In healthcare, certain things are either true or they're not. A company either has the headcount, the revenue, and the Medicare participation to be a real customer. No amount of engagement changes that. So I weighted firmographic fit at 50% — it's the floor, not a tiebreaker. Engagement and urgency signals split the other 50% because they tell you when to reach out, not whether to. A perfect-fit company that hasn't engaged yet still surfaces as a priority. A poor-fit company that's been clicking around doesn't jump the queue.

Territory routing follows fixed rules, not load balancing.

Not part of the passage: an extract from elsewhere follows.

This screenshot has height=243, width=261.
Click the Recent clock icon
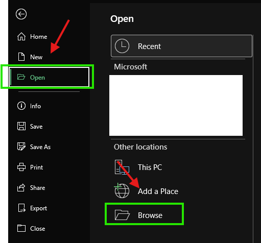coord(122,46)
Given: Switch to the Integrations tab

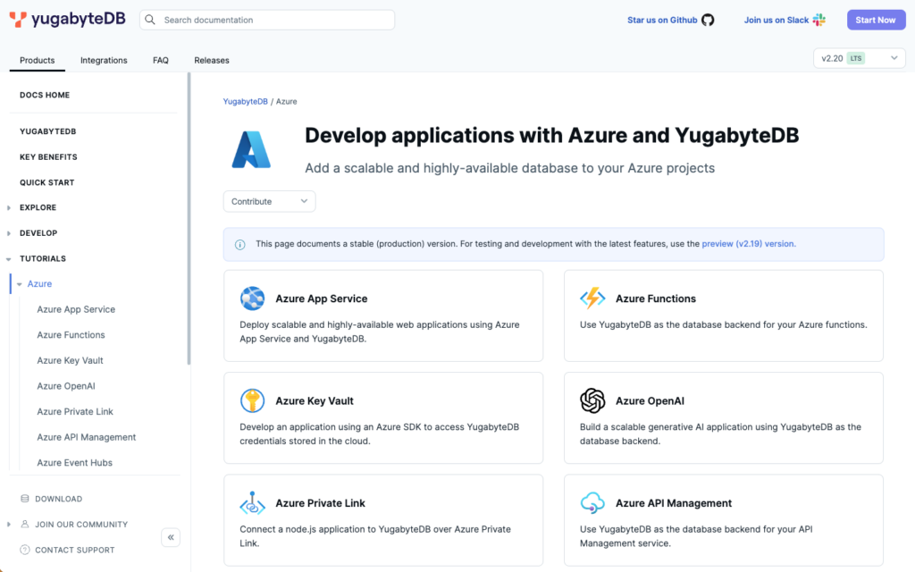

I could have built a system that evenly distributes leads across reps automatically. I didn't, and it was a deliberate call. Fixed rules — region and company size determine which rep gets which company — mean every routing decision is explainable. You can look at any company in the CRM and know exactly why it went where it went without digging through server logs. The tradeoff is that if territories get unbalanced, someone has to update the rules manually rather than letting the system self-correct. For a sales team where rep accountability and transparency matter, that's worth it.

HubSpot is the only source of truth.

Every component in the system reads from HubSpot and writes back to HubSpot — nothing passes data to the next stage through local files or a shared database. This means if one part of the pipeline goes down, the rest keep running. It means every intermediate result shows up in CRM in real time, not just at the end. And it means anyone on the team can see exactly what the system did and when. The cost is more API calls and more attention to rate limits. The benefit is a system that produces real, visible CRM changes at every step — which matters when you're asking a sales team to trust something they didn't build.